#### EXERCISE INSTRUCTIONS
Whatever lies between the line with "You are a computer-use" and the end of the data, both included, must be copied exactly and without pictures.

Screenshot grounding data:
================================
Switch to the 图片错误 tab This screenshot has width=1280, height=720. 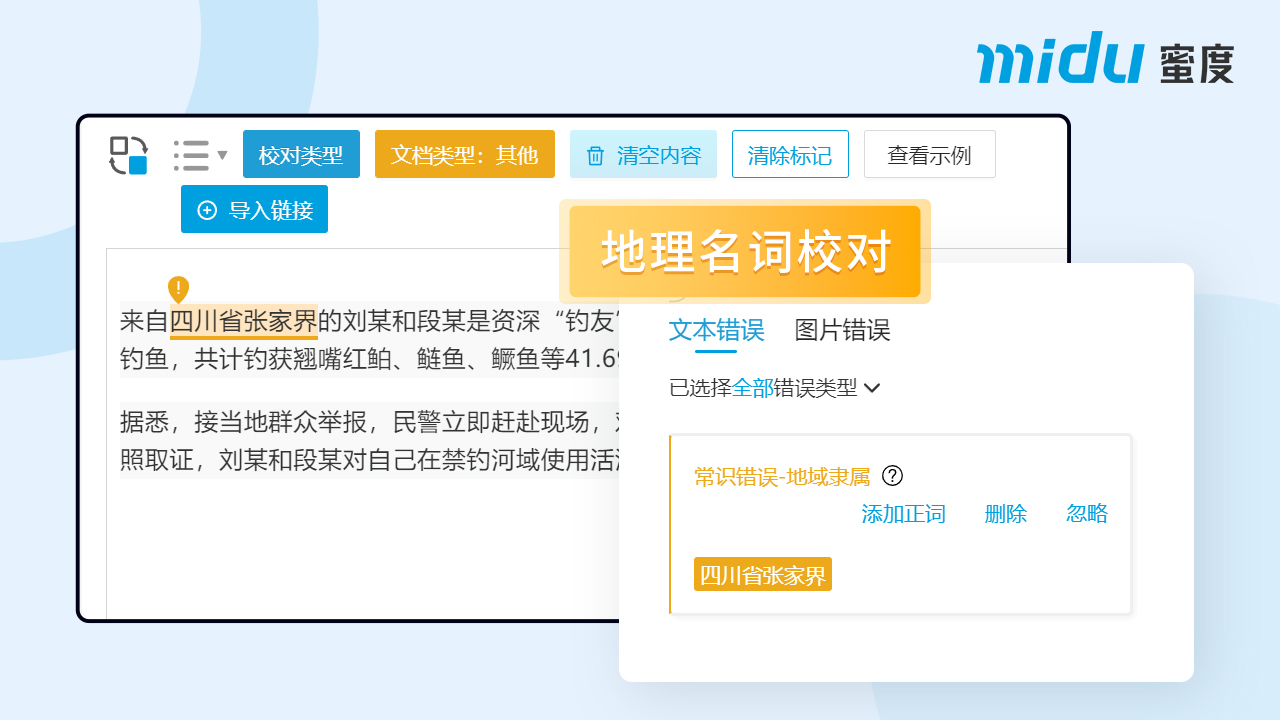842,330
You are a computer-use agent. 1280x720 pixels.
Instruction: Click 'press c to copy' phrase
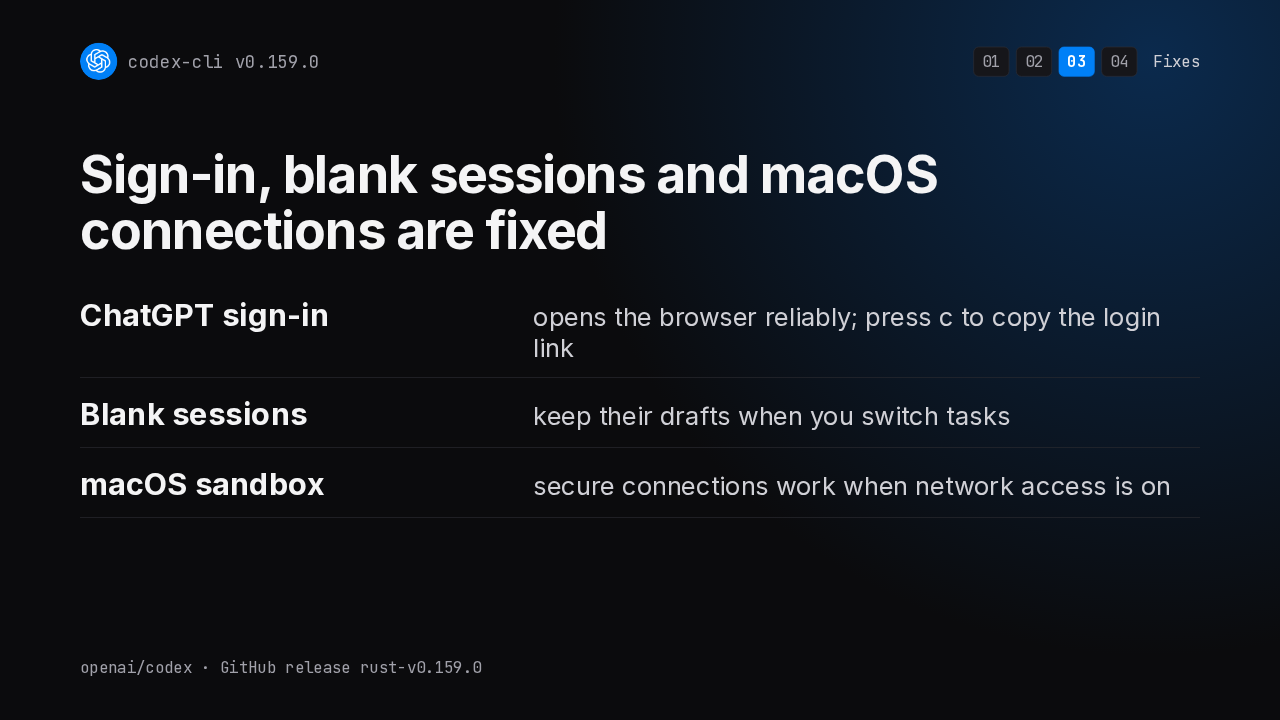click(x=958, y=318)
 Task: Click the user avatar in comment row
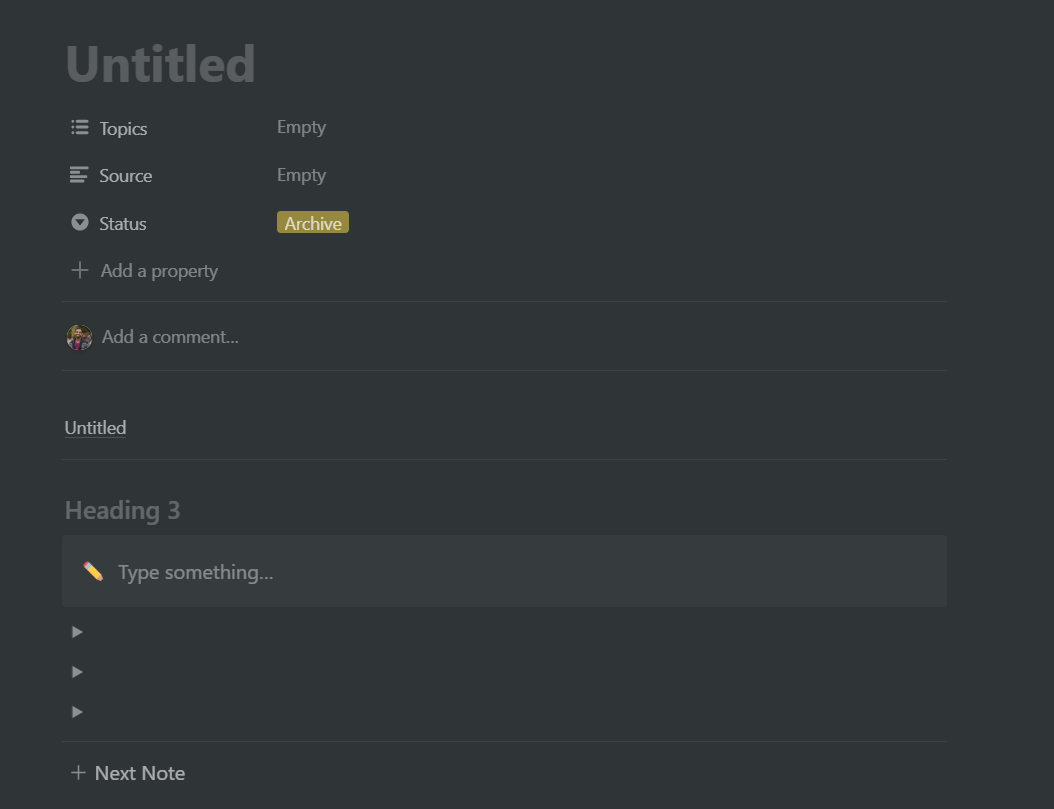[79, 337]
================================
#### RESULT
You are a computer-use agent. 1280x720 pixels.
Instruction: Click 'press c to copy' phrase
click(x=958, y=318)
 Task: Click the user avatar in comment row
[79, 337]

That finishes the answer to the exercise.